**The records**.
^^^^^^^^

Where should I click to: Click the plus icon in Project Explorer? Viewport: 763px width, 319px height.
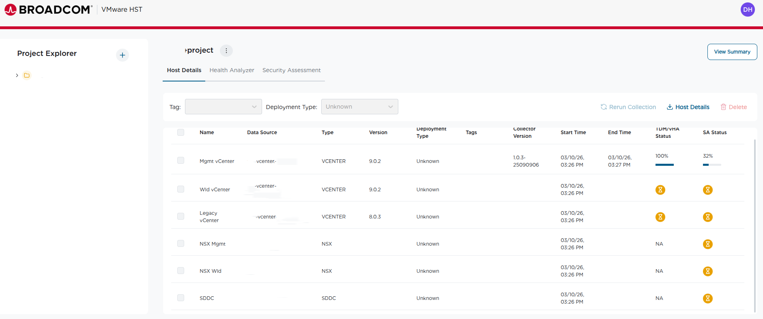(123, 55)
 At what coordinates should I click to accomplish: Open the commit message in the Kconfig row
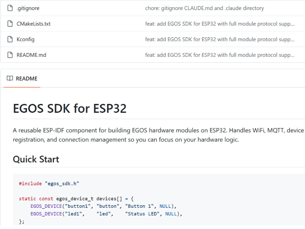[x=219, y=39]
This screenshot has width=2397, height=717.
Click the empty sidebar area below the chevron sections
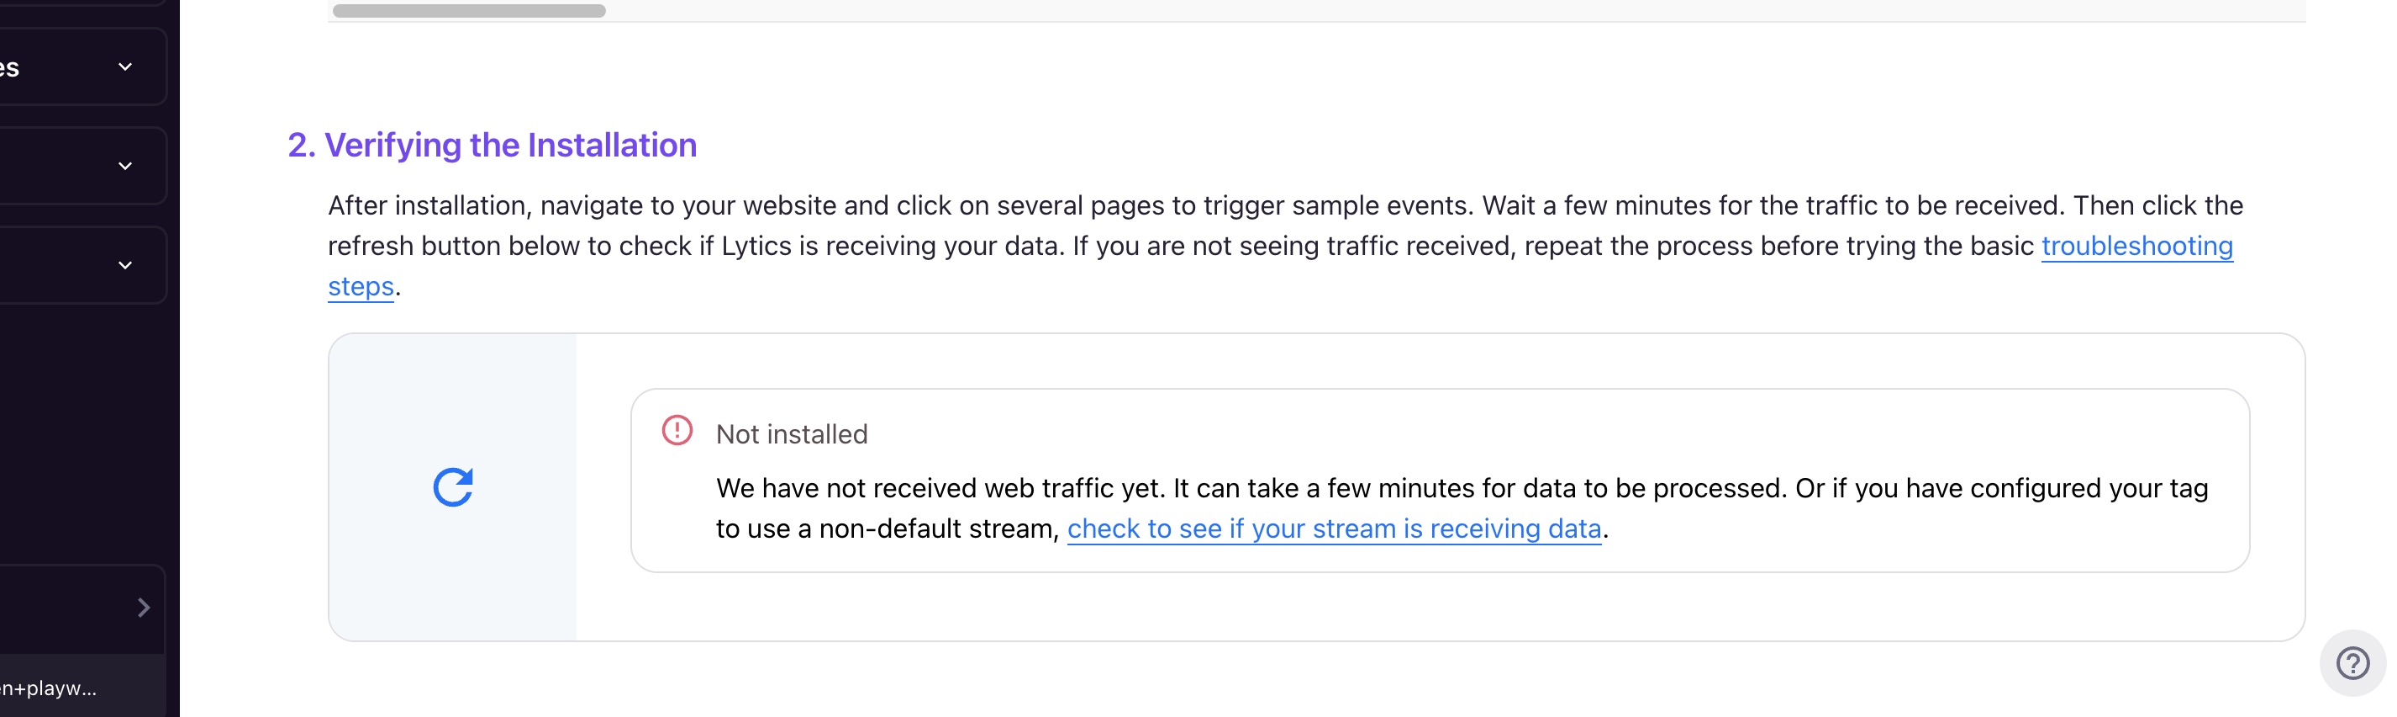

^^^^^^^^

**Exercise brief**. Restate word for word, please, the line containing "At what coordinates" and all lines after it through the end of the material; the pictures do not belong in the copy.

**Answer area**.
 At what coordinates should I click to accomplish: Open the commit message in the Kconfig row
[x=219, y=39]
This screenshot has width=2397, height=717.
Click the empty sidebar area below the chevron sections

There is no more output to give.